Stored data:
Segment Open
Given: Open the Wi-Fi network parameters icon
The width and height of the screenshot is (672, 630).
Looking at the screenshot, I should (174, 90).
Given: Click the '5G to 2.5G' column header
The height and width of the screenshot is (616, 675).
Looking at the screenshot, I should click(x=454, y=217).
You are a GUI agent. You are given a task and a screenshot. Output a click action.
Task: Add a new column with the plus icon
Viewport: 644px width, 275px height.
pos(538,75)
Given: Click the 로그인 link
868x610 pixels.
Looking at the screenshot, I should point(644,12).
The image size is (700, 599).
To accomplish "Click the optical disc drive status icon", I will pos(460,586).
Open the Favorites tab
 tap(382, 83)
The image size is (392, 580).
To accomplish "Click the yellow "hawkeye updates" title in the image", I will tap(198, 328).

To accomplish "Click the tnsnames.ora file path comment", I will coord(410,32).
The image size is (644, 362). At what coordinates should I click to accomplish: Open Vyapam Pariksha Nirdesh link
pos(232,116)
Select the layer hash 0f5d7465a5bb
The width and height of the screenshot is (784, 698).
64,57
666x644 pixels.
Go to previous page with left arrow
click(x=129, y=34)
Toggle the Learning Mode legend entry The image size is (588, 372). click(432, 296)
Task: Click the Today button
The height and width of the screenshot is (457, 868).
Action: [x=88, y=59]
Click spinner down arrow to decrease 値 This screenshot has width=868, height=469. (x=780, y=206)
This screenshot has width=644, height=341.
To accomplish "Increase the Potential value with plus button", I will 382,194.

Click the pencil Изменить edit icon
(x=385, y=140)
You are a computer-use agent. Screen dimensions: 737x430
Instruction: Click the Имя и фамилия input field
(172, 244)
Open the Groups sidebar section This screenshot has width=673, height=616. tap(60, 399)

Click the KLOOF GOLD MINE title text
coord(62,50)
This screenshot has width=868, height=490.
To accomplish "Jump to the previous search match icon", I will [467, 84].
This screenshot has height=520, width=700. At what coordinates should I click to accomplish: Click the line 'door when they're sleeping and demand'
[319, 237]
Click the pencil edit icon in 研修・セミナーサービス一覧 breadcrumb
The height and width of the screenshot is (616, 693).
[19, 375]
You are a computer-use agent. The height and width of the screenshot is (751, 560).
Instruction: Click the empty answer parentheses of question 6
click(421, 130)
Segment Closed
### What you have to do
The data must be printed verbatim, line by line.

### Response
Given: Open the Wi-Fi network parameters icon
The width and height of the screenshot is (672, 630).
Looking at the screenshot, I should (174, 90).
Given: Click the '5G to 2.5G' column header
The height and width of the screenshot is (616, 675).
Looking at the screenshot, I should click(x=454, y=217).
You are a GUI agent. You are given a task and a screenshot. Output a click action.
Task: Add a new column with the plus icon
Viewport: 644px width, 275px height.
pos(538,75)
Given: Click the 로그인 link
868x610 pixels.
Looking at the screenshot, I should point(644,12).
The image size is (700, 599).
To accomplish "Click the optical disc drive status icon", I will pos(460,586).
Open the Favorites tab
 tap(382, 83)
The image size is (392, 580).
To accomplish "Click the yellow "hawkeye updates" title in the image", I will tap(198, 328).

To accomplish "Click the tnsnames.ora file path comment", I will coord(410,32).
The image size is (644, 362). At what coordinates should I click to accomplish: Open Vyapam Pariksha Nirdesh link
pos(232,116)
Select the layer hash 0f5d7465a5bb
The width and height of the screenshot is (784, 698).
64,57
666x644 pixels.
Go to previous page with left arrow
click(x=129, y=34)
Toggle the Learning Mode legend entry The image size is (588, 372). click(432, 296)
Task: Click the Today button
The height and width of the screenshot is (457, 868).
Action: [x=88, y=59]
Click spinner down arrow to decrease 値 This screenshot has width=868, height=469. (x=780, y=206)
This screenshot has width=644, height=341.
To accomplish "Increase the Potential value with plus button", I will 382,194.

Click the pencil Изменить edit icon
(x=385, y=140)
You are a computer-use agent. Screen dimensions: 737x430
Instruction: Click the Имя и фамилия input field
(172, 244)
Open the Groups sidebar section This screenshot has width=673, height=616. tap(60, 399)

Click the KLOOF GOLD MINE title text
coord(62,50)
This screenshot has width=868, height=490.
To accomplish "Jump to the previous search match icon", I will [467, 84].
This screenshot has height=520, width=700. At what coordinates should I click to accomplish: Click the line 'door when they're sleeping and demand'
[319, 237]
Click the pencil edit icon in 研修・セミナーサービス一覧 breadcrumb
The height and width of the screenshot is (616, 693).
[19, 375]
You are a computer-use agent. The height and width of the screenshot is (751, 560).
Instruction: Click the empty answer parentheses of question 6
click(421, 130)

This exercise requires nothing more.